SANTIAGO (Reuters) - Chile’s mining regulator on Tuesday ordered a halt to all operations at two major copper mines, state-owned Codelco’s Chuquicamata and Freeport-McMoran Inc’s El Abra, to investigate separate fatal accidents.
“We are concerned that today August 30 we had two accidents with three lost lives,” said Rodrigo Alvarez, the head of the Sernageomin regulator, in a tweeted video comment.
“We’ve made two very difficult decisions for the industry. We’ve ordered the provisional and total suspension of both mines,” Alvarez added.
Codelco, the world’s No. 1 copper producer, suspended operations at century-old Chuquicamata after two workers were killed when the vehicle they were driving collided with a giant mining truck at around 1 p.m. local time (1200 EST).
El Abra said that a worker died after an accident at its acid unloading terminal.

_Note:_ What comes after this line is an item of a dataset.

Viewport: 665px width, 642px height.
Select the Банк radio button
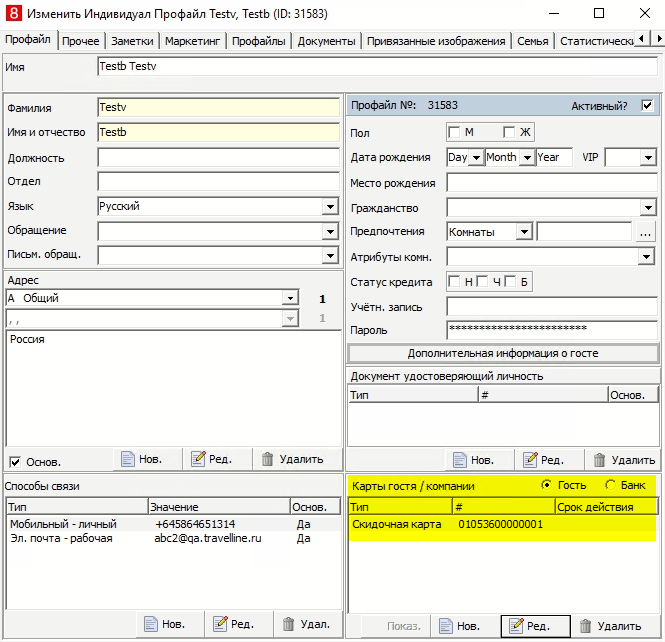click(x=610, y=485)
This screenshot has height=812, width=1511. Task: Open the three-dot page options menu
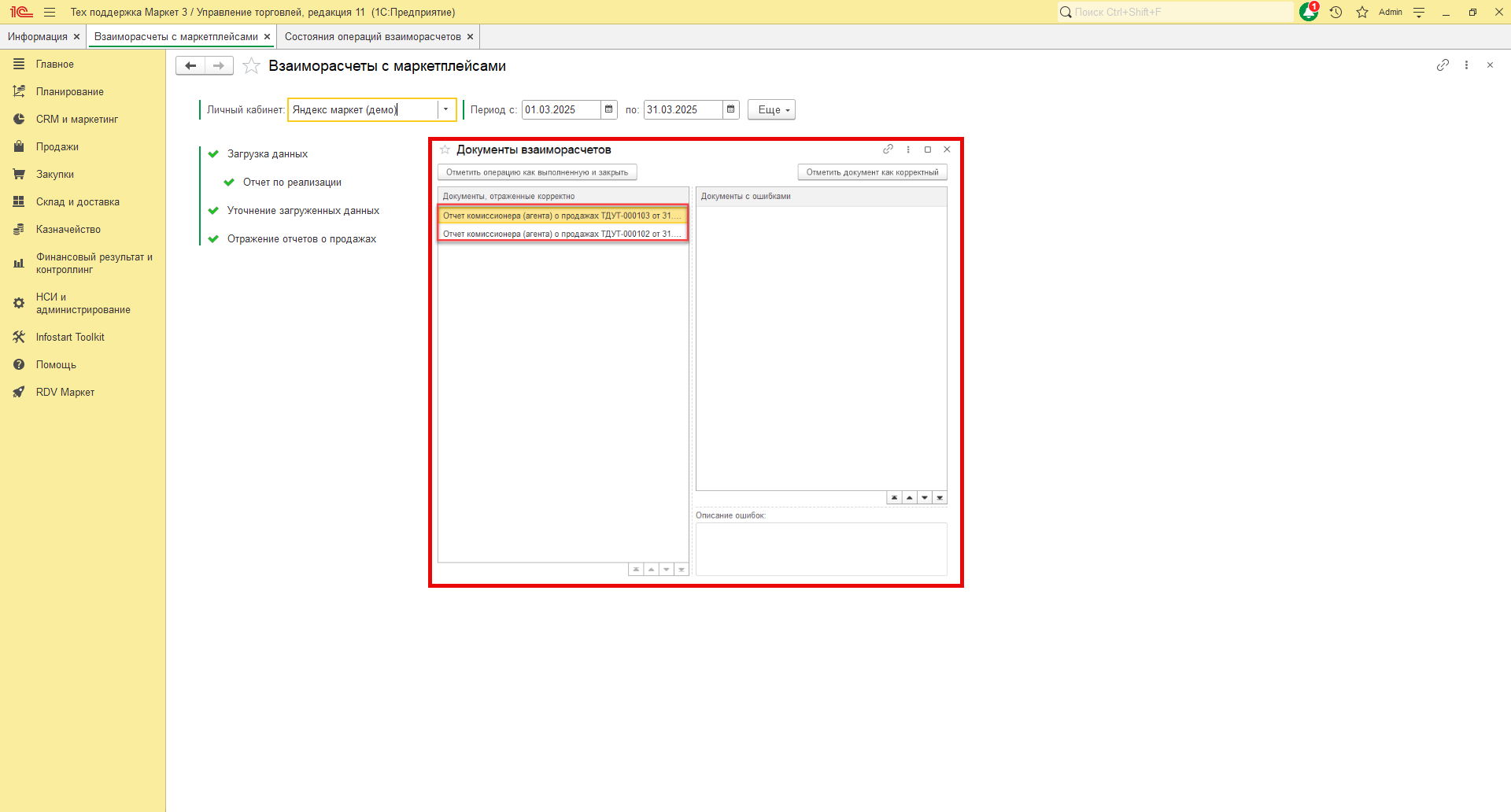(1466, 65)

“All the workers are affected,” the president of El Abra’s union, Juana Mejias, said as she choked back tears. “This is really terrible and it hurts and is a product of excess workload in which the company cares about producing and producing and has pushed safety to the sidelines.”
When asked about the union leader’s comments, Freeport referred to an earlier statement that said the company reiterates its commitment to worker safety.
The accidents come at a time when mining companies across the industry have cut costs and laid off workers to cope with plummeting copper prices.
Century-old Chuquicamata produced 309,000 tonnes of copper in 2015. El Abra, which is 51 percent owned by Freeport and 49 percent owned by Codelco [COBRE.UL], produced around 147,000 tonnes of copper last year.